La teoría científica busca cimientos sólidos en que apoyarse. Preguntas retóricas suelen utilizarse, pretenden responderse para así no cometer el error de obtener críticas negativas provenientes de diversas subjetividades. Las preguntas que el científico imagina de su público académico son apenas una fracción de lo enigmático, como así también, las que el público académico pretende formular. Se olvidan sucesos inexplicables, que a mi entender, sobrepasan nuestra capacidad de comprensión. La base de lo enigmático, que de cualquier cadena de preguntas científicas puede desprenderse como otro inquirimiento, no haya respuesta.
Bien, la manzana cae del árbol debido a la gravedad. La gravedad es una fuerza que nos mantiene erguidos sobre la tierra. ¿De dónde surgió la tierra? De procesos aburridos de contar que nos permiten regresar en el tiempo millones de años. Luego surgirán otras tantas preguntas que hayaran respuesta.

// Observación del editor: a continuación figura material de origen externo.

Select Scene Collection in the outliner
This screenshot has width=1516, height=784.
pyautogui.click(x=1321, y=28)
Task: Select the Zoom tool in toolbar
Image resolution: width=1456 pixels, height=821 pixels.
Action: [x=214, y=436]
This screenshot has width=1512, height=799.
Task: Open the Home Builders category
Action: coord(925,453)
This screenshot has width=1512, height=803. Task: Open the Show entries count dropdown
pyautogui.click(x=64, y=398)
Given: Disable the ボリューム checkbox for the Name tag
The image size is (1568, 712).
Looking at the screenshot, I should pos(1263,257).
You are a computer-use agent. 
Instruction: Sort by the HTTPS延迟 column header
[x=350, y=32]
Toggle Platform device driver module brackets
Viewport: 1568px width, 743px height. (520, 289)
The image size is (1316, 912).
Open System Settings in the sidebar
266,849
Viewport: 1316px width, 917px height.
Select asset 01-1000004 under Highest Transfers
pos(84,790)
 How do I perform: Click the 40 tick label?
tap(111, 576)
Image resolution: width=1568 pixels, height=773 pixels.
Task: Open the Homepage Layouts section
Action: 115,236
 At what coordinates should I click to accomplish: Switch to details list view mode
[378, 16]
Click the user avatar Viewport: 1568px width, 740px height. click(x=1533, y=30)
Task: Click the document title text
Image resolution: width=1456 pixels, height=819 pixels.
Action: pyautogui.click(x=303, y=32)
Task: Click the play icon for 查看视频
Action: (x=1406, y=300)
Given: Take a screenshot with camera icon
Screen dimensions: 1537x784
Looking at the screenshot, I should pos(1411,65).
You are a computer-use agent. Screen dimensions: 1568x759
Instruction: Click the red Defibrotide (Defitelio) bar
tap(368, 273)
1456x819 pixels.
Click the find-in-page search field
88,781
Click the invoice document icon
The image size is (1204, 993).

Finalmente llega la base de lo enigmático. El principio de la creación. Se habla de tiempo y espacio, de fuerzas y de otros tantos conceptos abstractos para intentar explicar lo ininteligible. Tratamos de llegar a través de nuestros propios métodos a terrenos, que tristemente, no podemos abordar con metodología alguna. La base de lo enigmático, paradójicamente, existe en Todo.
Pues, algo hago, siento, existe agua y tierra que utilizó para tomar y cosechar..., ¿por qué puede suceder todo esto? SIEMPRE LLEGAREMOS A LA PREGUNTA QUE NO TIENE PALABRAS PARA PREGUNTARSE. La abstracción infinita no permite explicaciones concretas. Me equivoco. No puedo hablar de abstracción. La base de lo enigmático no puede entenderse con palabras (o a través de cualquier código), aunque esté en todas ellas también.
Finalizo mi humilde texto; la pregunta que no haya palabras para preguntarse jamás será respondida.